Give each line of the records below as a string in one JSON list, skipping blank lines.

* BEGIN Extracted material *

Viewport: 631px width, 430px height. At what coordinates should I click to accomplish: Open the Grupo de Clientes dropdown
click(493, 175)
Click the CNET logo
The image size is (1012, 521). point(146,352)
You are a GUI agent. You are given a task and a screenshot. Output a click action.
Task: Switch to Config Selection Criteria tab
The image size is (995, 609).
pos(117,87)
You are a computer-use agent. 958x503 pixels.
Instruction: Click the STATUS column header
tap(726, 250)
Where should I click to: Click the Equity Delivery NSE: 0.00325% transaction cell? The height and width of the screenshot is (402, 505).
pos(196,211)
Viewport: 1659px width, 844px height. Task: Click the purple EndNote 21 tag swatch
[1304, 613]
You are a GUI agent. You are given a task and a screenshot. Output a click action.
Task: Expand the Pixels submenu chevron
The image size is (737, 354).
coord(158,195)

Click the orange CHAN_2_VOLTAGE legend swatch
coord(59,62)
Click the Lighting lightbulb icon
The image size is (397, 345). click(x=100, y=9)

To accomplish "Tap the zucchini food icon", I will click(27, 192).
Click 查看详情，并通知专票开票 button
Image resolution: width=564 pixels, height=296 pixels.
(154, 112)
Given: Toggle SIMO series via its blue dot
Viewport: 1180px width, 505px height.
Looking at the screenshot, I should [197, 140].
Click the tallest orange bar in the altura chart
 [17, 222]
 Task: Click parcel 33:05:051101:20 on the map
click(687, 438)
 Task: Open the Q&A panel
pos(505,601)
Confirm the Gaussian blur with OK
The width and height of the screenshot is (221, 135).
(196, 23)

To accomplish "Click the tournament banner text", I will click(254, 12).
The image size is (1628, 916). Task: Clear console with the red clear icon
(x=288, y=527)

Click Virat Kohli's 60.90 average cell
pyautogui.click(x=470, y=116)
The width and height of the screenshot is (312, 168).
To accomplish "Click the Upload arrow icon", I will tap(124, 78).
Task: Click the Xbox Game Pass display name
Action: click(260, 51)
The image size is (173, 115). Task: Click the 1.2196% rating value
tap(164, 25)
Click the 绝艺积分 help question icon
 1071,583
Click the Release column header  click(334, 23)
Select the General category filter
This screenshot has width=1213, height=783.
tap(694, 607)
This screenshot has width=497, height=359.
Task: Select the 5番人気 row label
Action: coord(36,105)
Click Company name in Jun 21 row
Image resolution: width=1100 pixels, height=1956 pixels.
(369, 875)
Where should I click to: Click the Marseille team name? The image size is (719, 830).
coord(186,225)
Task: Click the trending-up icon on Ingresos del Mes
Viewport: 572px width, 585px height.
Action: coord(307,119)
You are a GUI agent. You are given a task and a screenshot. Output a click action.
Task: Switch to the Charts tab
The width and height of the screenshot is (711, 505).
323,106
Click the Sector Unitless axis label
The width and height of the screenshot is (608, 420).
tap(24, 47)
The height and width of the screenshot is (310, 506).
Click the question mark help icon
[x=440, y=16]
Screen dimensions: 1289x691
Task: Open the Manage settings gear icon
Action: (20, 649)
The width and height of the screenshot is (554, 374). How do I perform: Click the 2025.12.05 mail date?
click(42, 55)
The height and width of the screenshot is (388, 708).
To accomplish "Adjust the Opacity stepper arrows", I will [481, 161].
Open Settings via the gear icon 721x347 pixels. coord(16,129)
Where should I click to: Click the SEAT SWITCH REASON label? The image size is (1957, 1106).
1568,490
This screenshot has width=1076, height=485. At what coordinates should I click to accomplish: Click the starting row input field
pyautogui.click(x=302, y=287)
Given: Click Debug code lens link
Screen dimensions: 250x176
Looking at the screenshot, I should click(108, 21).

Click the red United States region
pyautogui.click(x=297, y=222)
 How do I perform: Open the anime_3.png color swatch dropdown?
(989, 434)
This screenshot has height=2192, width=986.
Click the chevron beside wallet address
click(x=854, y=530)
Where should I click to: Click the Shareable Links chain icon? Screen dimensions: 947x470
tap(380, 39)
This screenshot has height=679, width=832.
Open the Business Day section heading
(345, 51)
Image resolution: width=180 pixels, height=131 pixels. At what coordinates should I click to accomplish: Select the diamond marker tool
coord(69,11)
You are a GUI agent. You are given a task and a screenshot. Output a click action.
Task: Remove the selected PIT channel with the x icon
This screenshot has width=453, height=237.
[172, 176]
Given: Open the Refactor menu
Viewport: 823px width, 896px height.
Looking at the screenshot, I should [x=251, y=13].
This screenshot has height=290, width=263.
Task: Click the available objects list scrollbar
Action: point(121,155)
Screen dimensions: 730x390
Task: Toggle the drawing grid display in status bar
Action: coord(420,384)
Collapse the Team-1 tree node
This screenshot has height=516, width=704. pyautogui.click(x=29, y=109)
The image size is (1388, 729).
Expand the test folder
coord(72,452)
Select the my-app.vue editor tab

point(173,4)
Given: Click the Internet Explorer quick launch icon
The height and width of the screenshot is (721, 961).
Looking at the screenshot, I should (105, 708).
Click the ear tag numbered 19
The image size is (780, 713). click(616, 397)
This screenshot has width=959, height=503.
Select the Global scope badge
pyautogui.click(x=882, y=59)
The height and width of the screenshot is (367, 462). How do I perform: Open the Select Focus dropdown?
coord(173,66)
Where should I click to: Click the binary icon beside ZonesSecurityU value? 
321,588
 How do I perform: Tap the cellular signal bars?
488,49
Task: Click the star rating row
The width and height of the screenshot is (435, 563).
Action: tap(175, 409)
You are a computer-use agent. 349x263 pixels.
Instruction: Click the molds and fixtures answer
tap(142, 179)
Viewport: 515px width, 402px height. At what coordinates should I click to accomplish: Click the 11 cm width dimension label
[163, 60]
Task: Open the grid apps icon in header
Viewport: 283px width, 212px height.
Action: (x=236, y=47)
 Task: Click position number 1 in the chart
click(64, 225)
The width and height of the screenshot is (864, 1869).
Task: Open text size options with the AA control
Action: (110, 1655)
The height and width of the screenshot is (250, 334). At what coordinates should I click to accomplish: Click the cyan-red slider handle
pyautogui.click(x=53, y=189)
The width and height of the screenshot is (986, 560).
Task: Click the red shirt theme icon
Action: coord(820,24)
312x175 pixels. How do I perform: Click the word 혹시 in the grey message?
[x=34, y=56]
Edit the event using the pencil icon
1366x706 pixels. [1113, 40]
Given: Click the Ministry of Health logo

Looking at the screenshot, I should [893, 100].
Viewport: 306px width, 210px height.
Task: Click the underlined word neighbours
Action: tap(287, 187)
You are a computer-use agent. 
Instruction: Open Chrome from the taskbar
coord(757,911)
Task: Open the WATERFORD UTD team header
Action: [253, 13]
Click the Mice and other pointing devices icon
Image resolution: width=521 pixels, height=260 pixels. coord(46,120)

* END Extracted material *

__Task answer__:
[
  "Viewport: 631px width, 430px height. At what coordinates should I click to accomplish: Open the Grupo de Clientes dropdown",
  "click(493, 175)",
  "Click the CNET logo",
  "The image size is (1012, 521). point(146,352)",
  "You are a GUI agent. You are given a task and a screenshot. Output a click action.",
  "Task: Switch to Config Selection Criteria tab",
  "The image size is (995, 609).",
  "pos(117,87)",
  "You are a computer-use agent. 958x503 pixels.",
  "Instruction: Click the STATUS column header",
  "tap(726, 250)",
  "Where should I click to: Click the Equity Delivery NSE: 0.00325% transaction cell? The height and width of the screenshot is (402, 505).",
  "pos(196,211)",
  "Viewport: 1659px width, 844px height. Task: Click the purple EndNote 21 tag swatch",
  "[1304, 613]",
  "You are a GUI agent. You are given a task and a screenshot. Output a click action.",
  "Task: Expand the Pixels submenu chevron",
  "The image size is (737, 354).",
  "coord(158,195)",
  "Click the orange CHAN_2_VOLTAGE legend swatch",
  "coord(59,62)",
  "Click the Lighting lightbulb icon",
  "The image size is (397, 345). click(x=100, y=9)",
  "To accomplish \"Tap the zucchini food icon\", I will click(27, 192).",
  "Click 查看详情，并通知专票开票 button",
  "Image resolution: width=564 pixels, height=296 pixels.",
  "(154, 112)",
  "Given: Toggle SIMO series via its blue dot",
  "Viewport: 1180px width, 505px height.",
  "Looking at the screenshot, I should [197, 140].",
  "Click the tallest orange bar in the altura chart",
  " [17, 222]",
  " Task: Click parcel 33:05:051101:20 on the map",
  "click(687, 438)",
  " Task: Open the Q&A panel",
  "pos(505,601)",
  "Confirm the Gaussian blur with OK",
  "The width and height of the screenshot is (221, 135).",
  "(196, 23)",
  "To accomplish \"Click the tournament banner text\", I will click(254, 12).",
  "The image size is (1628, 916). Task: Clear console with the red clear icon",
  "(x=288, y=527)",
  "Click Virat Kohli's 60.90 average cell",
  "pyautogui.click(x=470, y=116)",
  "The width and height of the screenshot is (312, 168).",
  "To accomplish \"Click the Upload arrow icon\", I will tap(124, 78).",
  "Task: Click the Xbox Game Pass display name",
  "Action: click(260, 51)",
  "The image size is (173, 115). Task: Click the 1.2196% rating value",
  "tap(164, 25)",
  "Click the 绝艺积分 help question icon",
  " 1071,583",
  "Click the Release column header  click(334, 23)",
  "Select the General category filter",
  "This screenshot has width=1213, height=783.",
  "tap(694, 607)",
  "This screenshot has width=497, height=359.",
  "Task: Select the 5番人気 row label",
  "Action: coord(36,105)",
  "Click Company name in Jun 21 row",
  "Image resolution: width=1100 pixels, height=1956 pixels.",
  "(369, 875)",
  "Where should I click to: Click the Marseille team name? The image size is (719, 830).",
  "coord(186,225)",
  "Task: Click the trending-up icon on Ingresos del Mes",
  "Viewport: 572px width, 585px height.",
  "Action: coord(307,119)",
  "You are a GUI agent. You are given a task and a screenshot. Output a click action.",
  "Task: Switch to the Charts tab",
  "The width and height of the screenshot is (711, 505).",
  "323,106",
  "Click the Sector Unitless axis label",
  "The width and height of the screenshot is (608, 420).",
  "tap(24, 47)",
  "The height and width of the screenshot is (310, 506).",
  "Click the question mark help icon",
  "[x=440, y=16]",
  "Screen dimensions: 1289x691",
  "Task: Open the Manage settings gear icon",
  "Action: (20, 649)",
  "The width and height of the screenshot is (554, 374). How do I perform: Click the 2025.12.05 mail date?",
  "click(42, 55)",
  "The height and width of the screenshot is (388, 708).",
  "To accomplish \"Adjust the Opacity stepper arrows\", I will [481, 161].",
  "Open Settings via the gear icon 721x347 pixels. coord(16,129)",
  "Where should I click to: Click the SEAT SWITCH REASON label? The image size is (1957, 1106).",
  "1568,490",
  "This screenshot has width=1076, height=485. At what coordinates should I click to accomplish: Click the starting row input field",
  "pyautogui.click(x=302, y=287)",
  "Given: Click Debug code lens link",
  "Screen dimensions: 250x176",
  "Looking at the screenshot, I should click(108, 21).",
  "Click the red United States region",
  "pyautogui.click(x=297, y=222)",
  " How do I perform: Open the anime_3.png color swatch dropdown?",
  "(989, 434)",
  "This screenshot has height=2192, width=986.",
  "Click the chevron beside wallet address",
  "click(x=854, y=530)",
  "Where should I click to: Click the Shareable Links chain icon? Screen dimensions: 947x470",
  "tap(380, 39)",
  "This screenshot has height=679, width=832.",
  "Open the Business Day section heading",
  "(345, 51)",
  "Image resolution: width=180 pixels, height=131 pixels. At what coordinates should I click to accomplish: Select the diamond marker tool",
  "coord(69,11)",
  "You are a GUI agent. You are given a task and a screenshot. Output a click action.",
  "Task: Remove the selected PIT channel with the x icon",
  "This screenshot has width=453, height=237.",
  "[172, 176]",
  "Given: Open the Refactor menu",
  "Viewport: 823px width, 896px height.",
  "Looking at the screenshot, I should [x=251, y=13].",
  "This screenshot has height=290, width=263.",
  "Task: Click the available objects list scrollbar",
  "Action: point(121,155)",
  "Screen dimensions: 730x390",
  "Task: Toggle the drawing grid display in status bar",
  "Action: coord(420,384)",
  "Collapse the Team-1 tree node",
  "This screenshot has height=516, width=704. pyautogui.click(x=29, y=109)",
  "The image size is (1388, 729).",
  "Expand the test folder",
  "coord(72,452)",
  "Select the my-app.vue editor tab",
  "point(173,4)",
  "Given: Click the Internet Explorer quick launch icon",
  "The height and width of the screenshot is (721, 961).",
  "Looking at the screenshot, I should (105, 708).",
  "Click the ear tag numbered 19",
  "The image size is (780, 713). click(616, 397)",
  "This screenshot has width=959, height=503.",
  "Select the Global scope badge",
  "pyautogui.click(x=882, y=59)",
  "The height and width of the screenshot is (367, 462). How do I perform: Open the Select Focus dropdown?",
  "coord(173,66)",
  "Where should I click to: Click the binary icon beside ZonesSecurityU value? ",
  "321,588",
  " How do I perform: Tap the cellular signal bars?",
  "488,49",
  "Task: Click the star rating row",
  "The width and height of the screenshot is (435, 563).",
  "Action: tap(175, 409)",
  "You are a computer-use agent. 349x263 pixels.",
  "Instruction: Click the molds and fixtures answer",
  "tap(142, 179)",
  "Viewport: 515px width, 402px height. At what coordinates should I click to accomplish: Click the 11 cm width dimension label",
  "[163, 60]",
  "Task: Open the grid apps icon in header",
  "Viewport: 283px width, 212px height.",
  "Action: (x=236, y=47)",
  " Task: Click position number 1 in the chart",
  "click(64, 225)",
  "The width and height of the screenshot is (864, 1869).",
  "Task: Open text size options with the AA control",
  "Action: (110, 1655)",
  "The height and width of the screenshot is (250, 334). At what coordinates should I click to accomplish: Click the cyan-red slider handle",
  "pyautogui.click(x=53, y=189)",
  "The width and height of the screenshot is (986, 560).",
  "Task: Click the red shirt theme icon",
  "Action: coord(820,24)",
  "312x175 pixels. How do I perform: Click the word 혹시 in the grey message?",
  "[x=34, y=56]",
  "Edit the event using the pencil icon",
  "1366x706 pixels. [1113, 40]",
  "Given: Click the Ministry of Health logo",
  "Looking at the screenshot, I should [893, 100].",
  "Viewport: 306px width, 210px height.",
  "Task: Click the underlined word neighbours",
  "Action: tap(287, 187)",
  "You are a computer-use agent. ",
  "Instruction: Open Chrome from the taskbar",
  "coord(757,911)",
  "Task: Open the WATERFORD UTD team header",
  "Action: [253, 13]",
  "Click the Mice and other pointing devices icon",
  "Image resolution: width=521 pixels, height=260 pixels. coord(46,120)"
]